Other steps you can take include:
- Enable WPA2 encryption instead of the original WAP or the outdated WEP.
- Set your router to Stealth Mode making it harder for attackers to find it online.
- Install firmware updates to protect your router from any patched flaws.
- Turn off UPnP in your router. This setting can be used to change your DNS server as it usually trusts all requests from your local network.

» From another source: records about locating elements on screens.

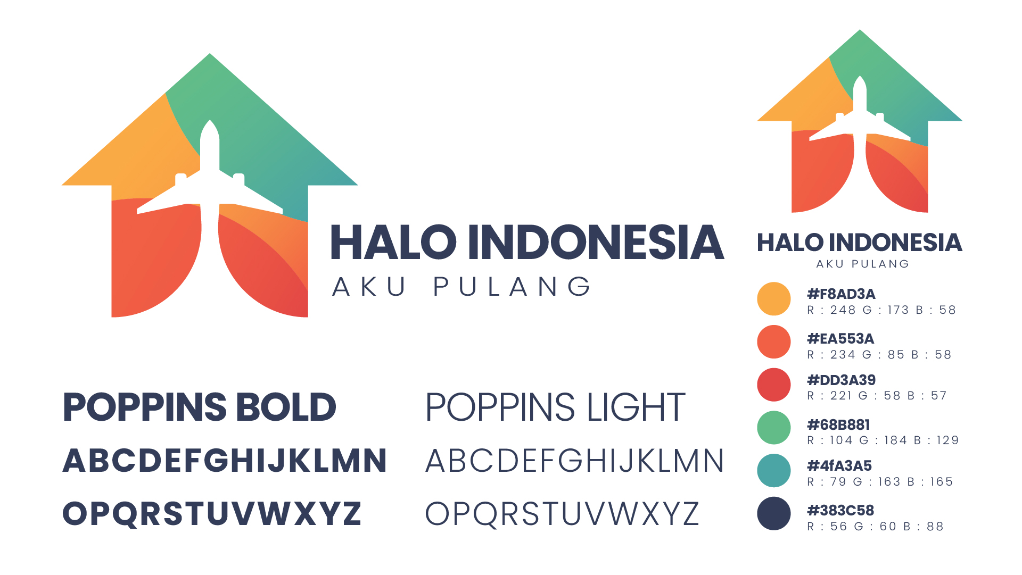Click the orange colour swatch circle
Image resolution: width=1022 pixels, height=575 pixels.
click(773, 299)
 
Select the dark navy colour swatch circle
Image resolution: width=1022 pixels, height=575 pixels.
click(773, 514)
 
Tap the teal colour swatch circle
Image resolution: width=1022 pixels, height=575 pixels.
click(773, 471)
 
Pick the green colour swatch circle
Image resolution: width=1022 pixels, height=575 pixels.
click(773, 428)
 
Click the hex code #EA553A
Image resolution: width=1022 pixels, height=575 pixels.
click(840, 339)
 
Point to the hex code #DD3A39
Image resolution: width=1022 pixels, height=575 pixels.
click(841, 380)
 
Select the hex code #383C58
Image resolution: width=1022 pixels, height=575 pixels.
click(840, 511)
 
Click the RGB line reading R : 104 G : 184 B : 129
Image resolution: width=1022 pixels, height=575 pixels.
click(883, 440)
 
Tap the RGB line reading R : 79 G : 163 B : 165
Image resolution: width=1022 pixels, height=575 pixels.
click(880, 482)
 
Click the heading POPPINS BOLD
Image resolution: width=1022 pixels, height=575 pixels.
click(200, 407)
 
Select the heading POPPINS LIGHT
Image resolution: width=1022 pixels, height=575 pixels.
click(555, 407)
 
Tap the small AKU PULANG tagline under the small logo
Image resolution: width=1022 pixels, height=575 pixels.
click(863, 264)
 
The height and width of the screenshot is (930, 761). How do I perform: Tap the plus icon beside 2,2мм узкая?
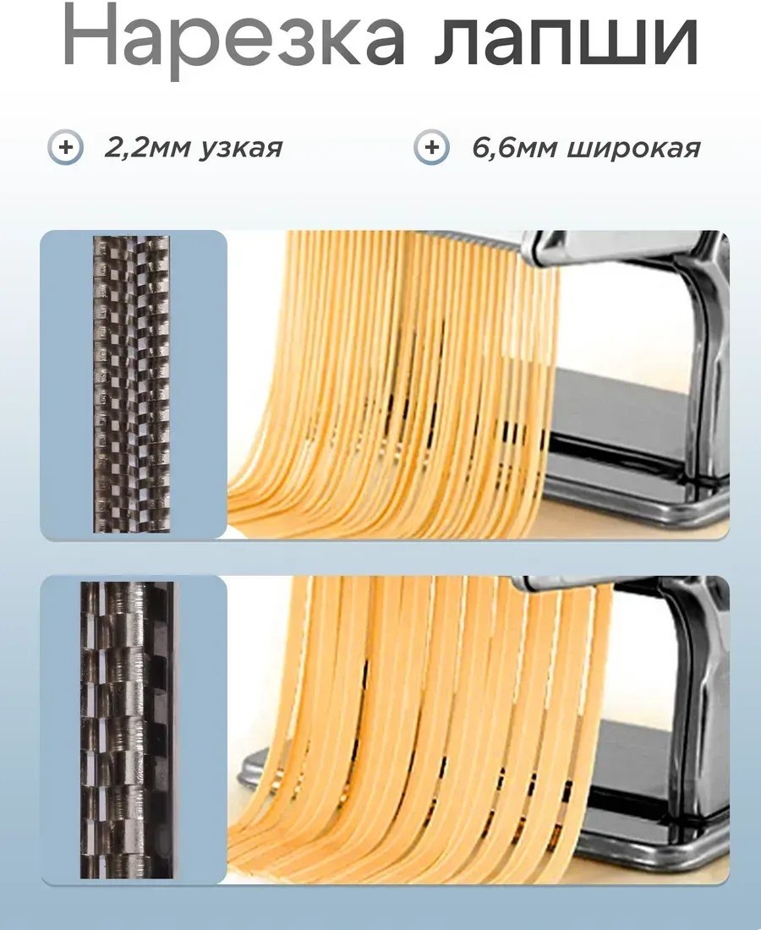65,146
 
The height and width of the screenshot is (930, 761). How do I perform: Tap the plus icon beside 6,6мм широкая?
431,146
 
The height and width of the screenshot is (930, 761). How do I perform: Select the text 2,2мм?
147,148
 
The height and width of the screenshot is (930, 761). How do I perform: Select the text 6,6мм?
514,148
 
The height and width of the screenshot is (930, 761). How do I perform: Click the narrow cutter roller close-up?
132,385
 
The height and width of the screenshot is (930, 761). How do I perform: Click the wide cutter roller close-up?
127,730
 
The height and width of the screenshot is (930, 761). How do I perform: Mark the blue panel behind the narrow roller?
134,385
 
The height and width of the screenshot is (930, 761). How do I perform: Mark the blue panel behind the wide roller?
134,730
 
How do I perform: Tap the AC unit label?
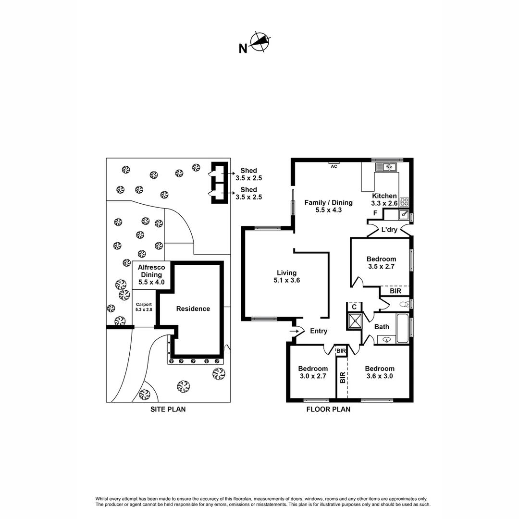pyautogui.click(x=334, y=166)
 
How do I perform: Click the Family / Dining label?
pyautogui.click(x=328, y=206)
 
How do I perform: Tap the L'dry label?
pyautogui.click(x=389, y=230)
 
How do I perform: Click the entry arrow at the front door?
pyautogui.click(x=294, y=331)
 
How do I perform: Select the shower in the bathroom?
pyautogui.click(x=355, y=321)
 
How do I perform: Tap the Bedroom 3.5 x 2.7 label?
pyautogui.click(x=381, y=262)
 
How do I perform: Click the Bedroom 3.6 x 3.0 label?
pyautogui.click(x=379, y=372)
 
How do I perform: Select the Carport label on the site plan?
pyautogui.click(x=144, y=307)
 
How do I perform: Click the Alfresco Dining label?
pyautogui.click(x=151, y=274)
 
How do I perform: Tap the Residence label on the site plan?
pyautogui.click(x=193, y=309)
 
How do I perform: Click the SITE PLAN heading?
pyautogui.click(x=168, y=409)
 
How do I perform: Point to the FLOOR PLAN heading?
pyautogui.click(x=328, y=409)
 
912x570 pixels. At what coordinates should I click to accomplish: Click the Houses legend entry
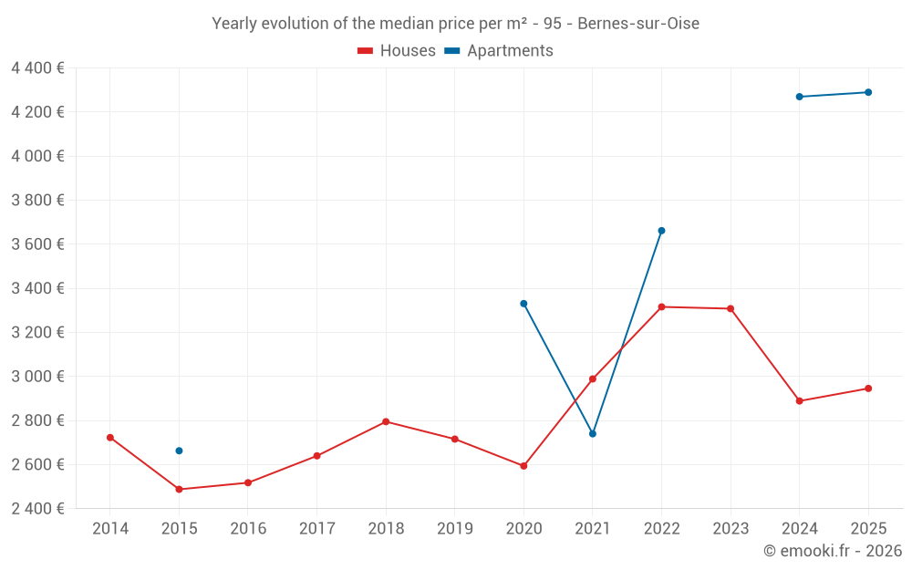pyautogui.click(x=397, y=51)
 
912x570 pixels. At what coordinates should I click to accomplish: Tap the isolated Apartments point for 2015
pyautogui.click(x=179, y=451)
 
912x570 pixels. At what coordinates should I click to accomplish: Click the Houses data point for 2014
pyautogui.click(x=110, y=438)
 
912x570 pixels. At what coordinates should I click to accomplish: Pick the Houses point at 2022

- Alert your family, friends and colleagues not to accept fake email invitations, downloads or social media requests and messages.
Final Thoughts
Once you’ve checked your router for malware, and you find most of the signs mentioned above are present, you need to disinfect your computer to restore it to normal functioning.
Stay informed about routers, malware, hacking and other cybersecurity issues to help protect your devices from future risks and keep you alert and informed. This way, you can make the best decisions about protecting your router, computer and mobile devices.